Task goal. Below are records with pictures; copy word for word only the lines between the line with "The width and" and the line with "The image size is (1024, 587).", inclusive, and drop the pictures.

Supplied information.

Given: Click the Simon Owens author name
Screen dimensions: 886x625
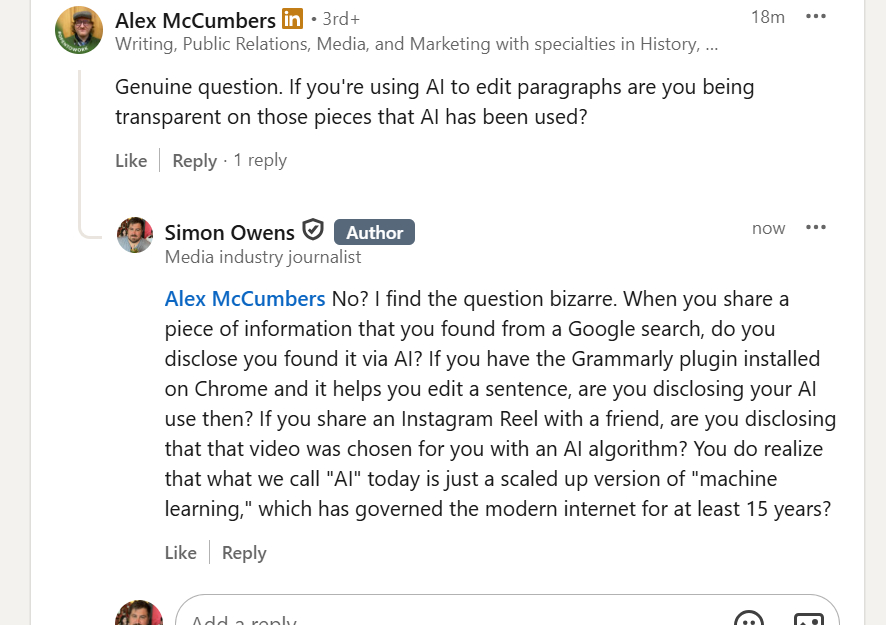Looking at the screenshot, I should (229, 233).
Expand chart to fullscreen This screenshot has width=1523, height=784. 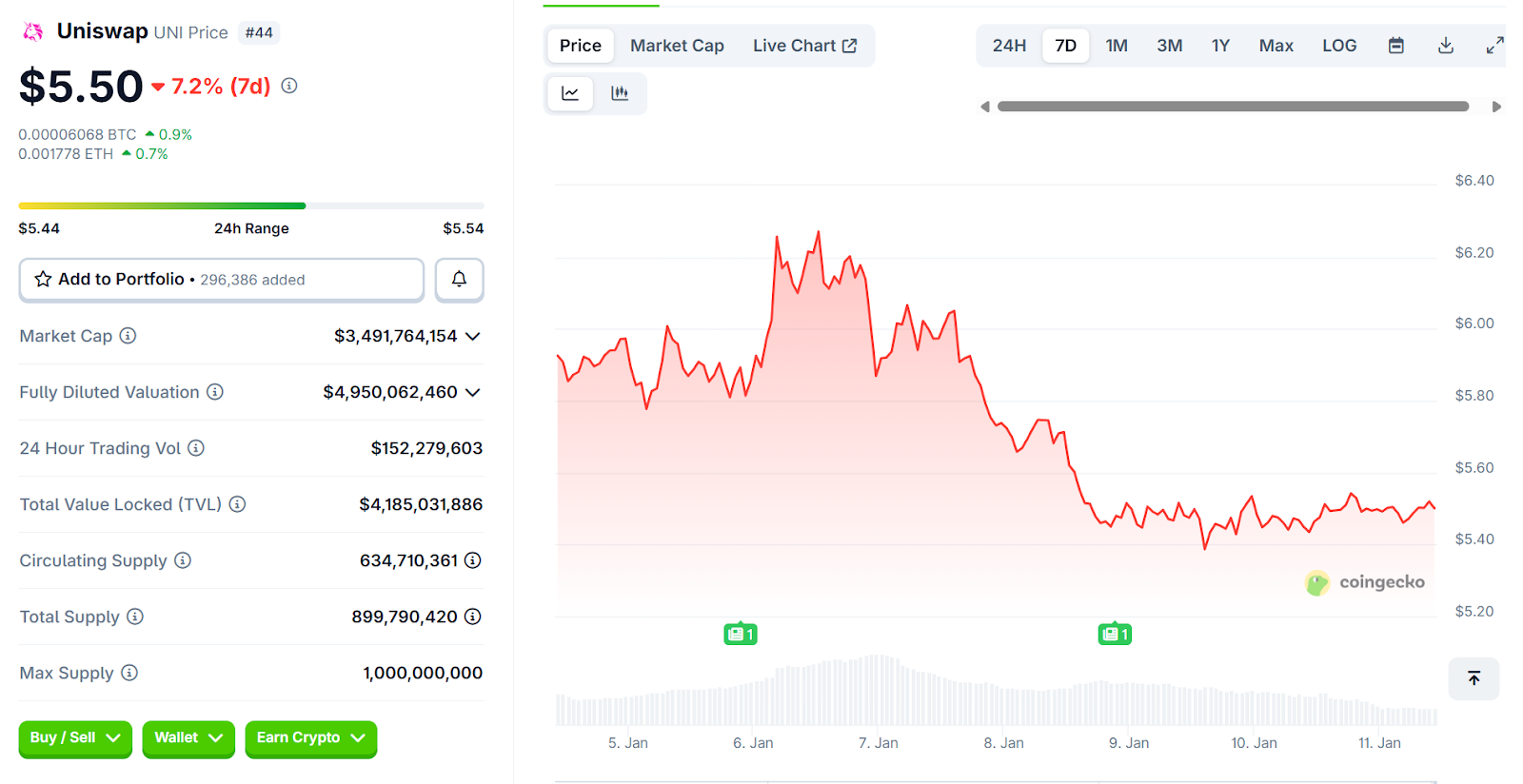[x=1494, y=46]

...

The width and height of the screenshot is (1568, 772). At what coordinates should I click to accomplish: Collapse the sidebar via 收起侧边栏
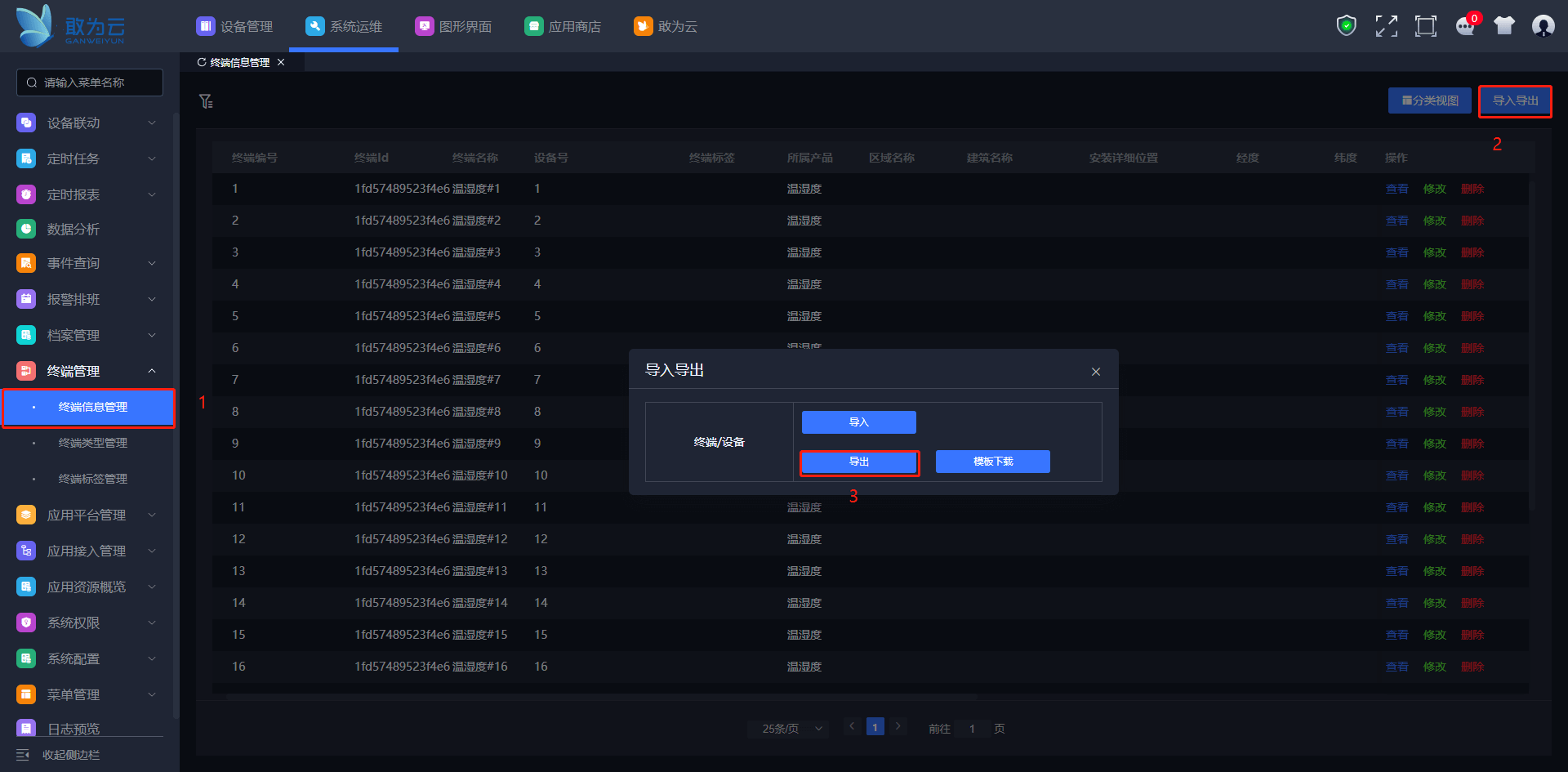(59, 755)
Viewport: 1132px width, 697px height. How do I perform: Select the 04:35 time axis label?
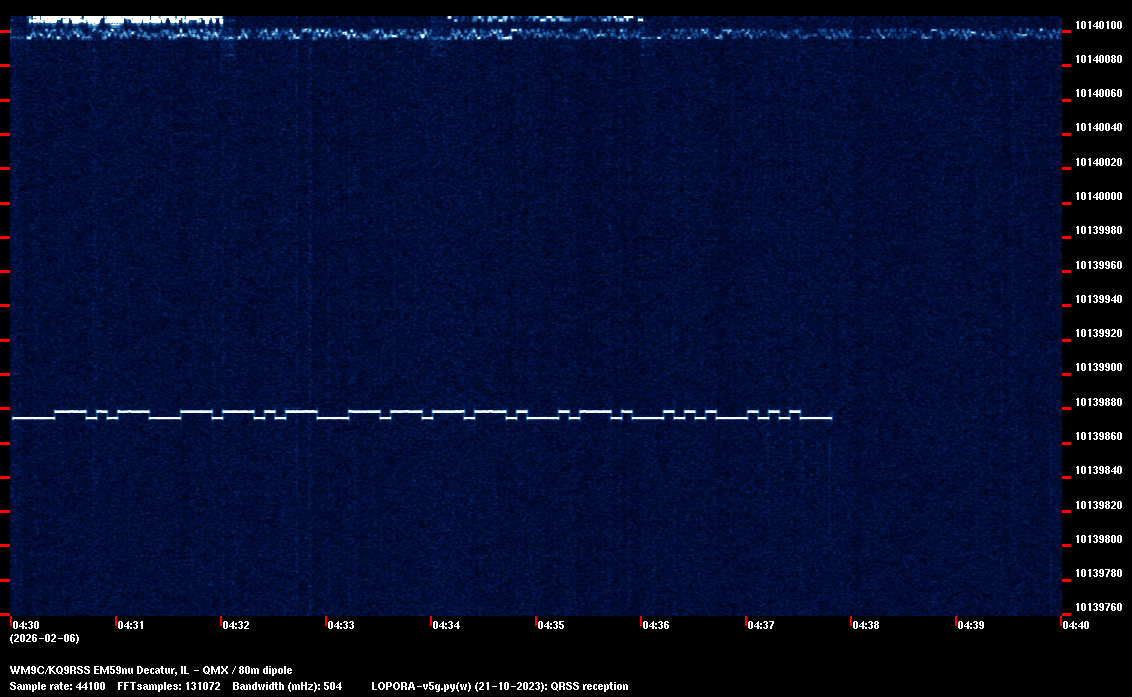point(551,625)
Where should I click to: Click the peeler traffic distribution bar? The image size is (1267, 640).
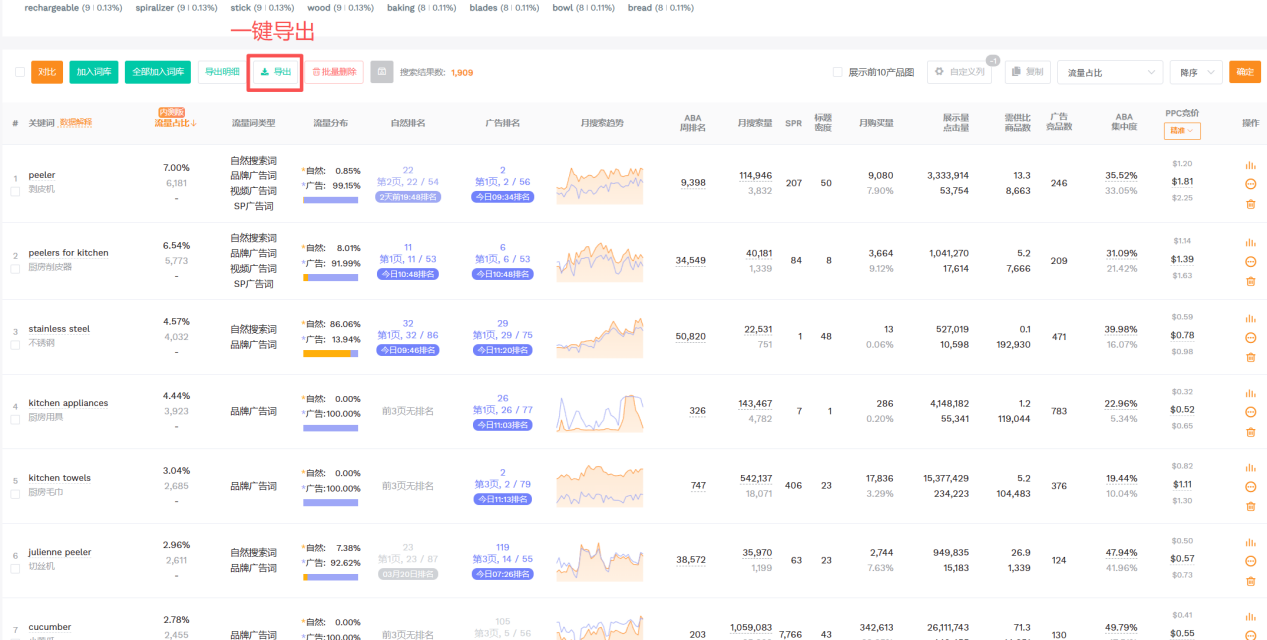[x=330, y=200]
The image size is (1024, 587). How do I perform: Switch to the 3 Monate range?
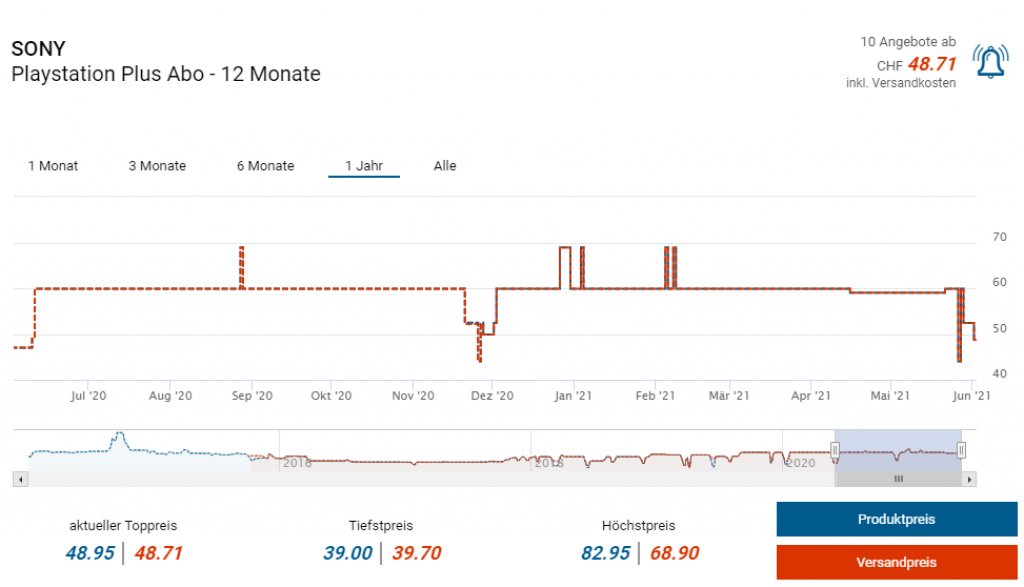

---

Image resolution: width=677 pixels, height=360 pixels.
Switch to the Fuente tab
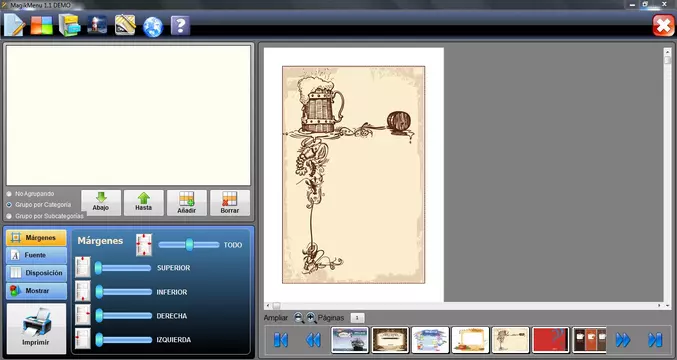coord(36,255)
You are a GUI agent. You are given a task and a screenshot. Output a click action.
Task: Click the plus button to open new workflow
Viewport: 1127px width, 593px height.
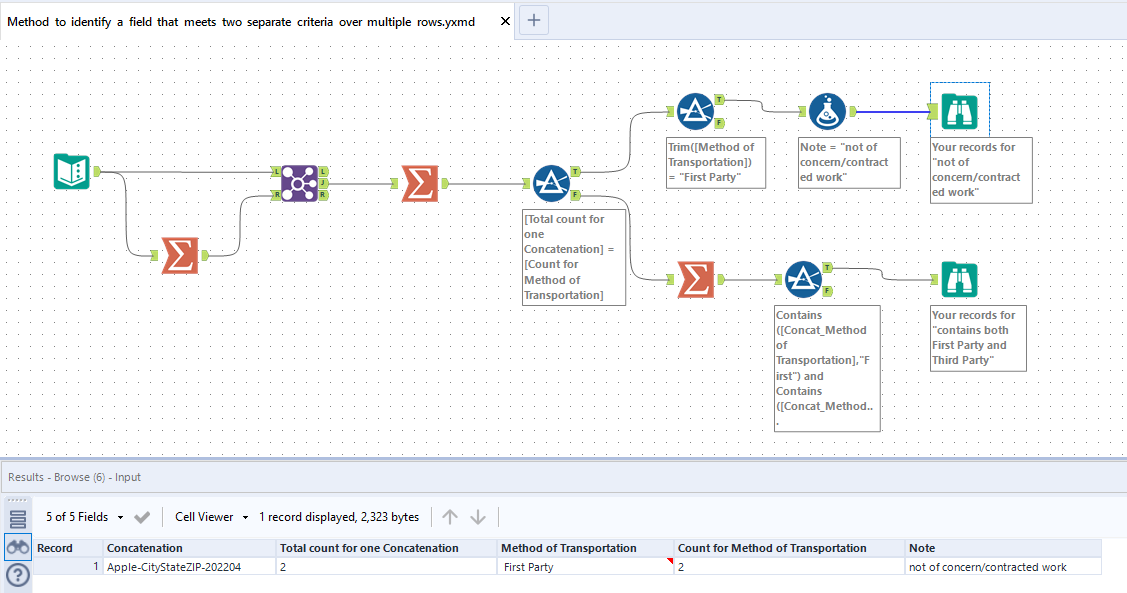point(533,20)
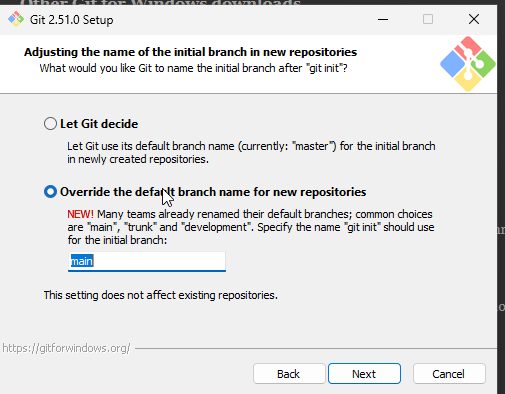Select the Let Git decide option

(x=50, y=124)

Task output.
The width and height of the screenshot is (1568, 772). At what coordinates should I click to accomplish: Collapse the sidebar via 收起侧边栏
(59, 755)
Viewport: 1132px width, 697px height. How do I perform: Select the 04:35 time axis label?
point(551,625)
Where should I click to: Click the peeler traffic distribution bar? The image size is (1267, 640).
[x=330, y=200]
The image size is (1024, 587). How do I perform: Switch to the 3 Monate range?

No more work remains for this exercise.